Mesos is similar to other resource managers and job schedulers, such as Map-Reduce version 1 and Map-Reduce version 2 (YARN, Yet Another Resource Negotiator), in that it does exactly that. However there are some notable differences, such as:

  • Mesos uses resource offers, e.g. it abstracts resource allocation and offers a chunk of it to a user to run its job.
  • Mesos is more performant as it does not require a JVM and the (memory) overhead that comes with it.
  • Mesos is more flexible in that it abstracts at a higher level and therefore supports a lot of different applications (frameworks) such as Hadoop, Spark, etc., with the possibility to define your custom application (framework). See: http://mesos.apache.org/documentation/latest/app-framework-development-guide/
  • YARN is much more mature, as it is currently at 2.7.2 and Mesos at 0.28.2, but much less cleanly separated from Hadoop than Mesos;
  • YARN is limited to Hadoop frameworks / applications, and can therefore only run Map-Reduce and YARN workloads, while Mesos is able to run any number of applications based on different frameworks.

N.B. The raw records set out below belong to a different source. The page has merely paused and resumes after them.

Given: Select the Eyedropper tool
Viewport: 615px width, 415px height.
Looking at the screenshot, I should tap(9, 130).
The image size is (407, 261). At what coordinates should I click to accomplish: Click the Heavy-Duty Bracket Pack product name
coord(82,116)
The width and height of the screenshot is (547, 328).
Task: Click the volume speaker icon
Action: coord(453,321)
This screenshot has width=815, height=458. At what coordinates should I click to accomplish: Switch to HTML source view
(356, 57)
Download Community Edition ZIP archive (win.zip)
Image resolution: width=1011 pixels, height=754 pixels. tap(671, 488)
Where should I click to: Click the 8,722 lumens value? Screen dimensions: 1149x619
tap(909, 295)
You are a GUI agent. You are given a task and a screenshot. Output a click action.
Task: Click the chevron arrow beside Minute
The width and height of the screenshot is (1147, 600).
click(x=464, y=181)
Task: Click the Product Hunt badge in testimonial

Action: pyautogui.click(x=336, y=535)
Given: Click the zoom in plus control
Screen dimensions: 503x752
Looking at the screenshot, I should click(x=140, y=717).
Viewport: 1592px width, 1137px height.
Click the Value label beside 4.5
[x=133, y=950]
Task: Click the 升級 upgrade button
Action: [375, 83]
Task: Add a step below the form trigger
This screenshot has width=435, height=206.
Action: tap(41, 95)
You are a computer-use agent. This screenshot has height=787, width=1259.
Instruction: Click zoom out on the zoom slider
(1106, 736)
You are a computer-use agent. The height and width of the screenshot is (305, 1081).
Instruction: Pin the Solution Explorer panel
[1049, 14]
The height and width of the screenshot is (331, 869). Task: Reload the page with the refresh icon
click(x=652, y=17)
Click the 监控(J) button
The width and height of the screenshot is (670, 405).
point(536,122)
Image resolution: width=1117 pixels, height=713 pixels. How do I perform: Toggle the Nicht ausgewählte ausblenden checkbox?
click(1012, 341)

See for more information about the mesos architecture:

http://mesos.apache.org/documentation/latest/architecture/

Setup

In order to setup all the parts to run spark on Mesos we perform the following steps;

sudo apt-key adv --keyserver keyserver.ubuntu.com --recv E56151BF
DISTRO=$(lsb_release -is | tr '[:upper:]' '[:lower:]')
CODENAME=$(lsb_release -cs)

Add the repository

Add the repo using:

echo "deb http://repos.mesosphere.io/${DISTRO} ${CODENAME} main" | \
sudo tee /etc/apt/sources.list.d/mesosphere.list
sudo apt-get -y update

ZooKeeper

Configure and start ZooKeeper using the steps found at: https://open.mesosphere.com/getting-started/install/

Start Mesos

Start Mesos using:

sudo service mesos-slave start
sudo service mesos-master start
ps aux | grep mesos

Now shows the slave and master running.

Launch the ZooKeeper client

We launch the ZooKeeper client using:

sudo sh /<path_to_zookeeper>/bin/zkCli.sh

The path is typically:

/usr/share/zookeeper

List Mesos zone

We list the Mesos zone(s) using:

ls /mesos

Get contents

We get the contents using;

get /mesos/json.info_0000000000 # or higher number

Mesos UI

The Mesos user interface should now be running at:

http://127.0.0.1:5050/

In their respective tabs we verify that there is at least one slave is available. We can also determine the version of Mesos. For this tutorial we used version 0.28.2.

Add hadoop to the mix

In order to host Spark somewhere reachable for all components do:

wget http://www.apache.org/dyn/closer.cgi/hadoop/common/hadoop-2.6.4/hadoop-2.6.4.tar.gz

And extract it using:

tar -zxvf hadoop-2.6.4.tar.gz

Add the spark framework

We download the latest stable of spark, at the time of writing this tutorial this is version 1.6.1, using:

wget http://www.apache.org/dyn/closer.lua/spark/spark-1.6.1/spark-1.6.1.tgz

And extract it using:

tar -zxvf spark-1.6.1.tgz

Host spark on HDFS

The steps to host spark on HDFS, and have it available through an URI that can be provided to all the components of this yummy recipe, we perform:

./<path_to_hadoop_bin_folder>/hadoop fs -put <path_to>/spark-1.6.1.tgz <optional_path_on_hdfs>

Build custom Spark

We need to build our custom spark for mesos (without YARN, which is default) using:

./<path_to_spark>/make-distribution.sh --tgz

Spark shell with Mesos

Now we use spark with Mesos using the spark-shell:

./<path_to_spark>/bin/spark-shell --master mesos://host:5050

And submit a sample spark job to Mesos

Using:

./<path_to_spark>/bin/run-example SparkPi 10

Which in turn uses spark-submit.

Progress

Of the spark job is shown here:

http://<hostname>:4040/

Screenshots

Shots fired!

 

mesos spark

Mesos running spark job

mesos spark

 

Spark running the SparkPi job using Mesos

Some sources

http://mesos.apache.org/

http://spark.apache.org/docs/latest/running-on-mesos.html

https://www.quora.com/How-does-YARN-compare-to-Mesos

The binary of Mesos and steps can be found at mesosphere.com, at the downloads page, and select Apache Mesos, the get started button.

Conclusion

So there you have it, a nice blend of Spark on Mesos! Enjoy!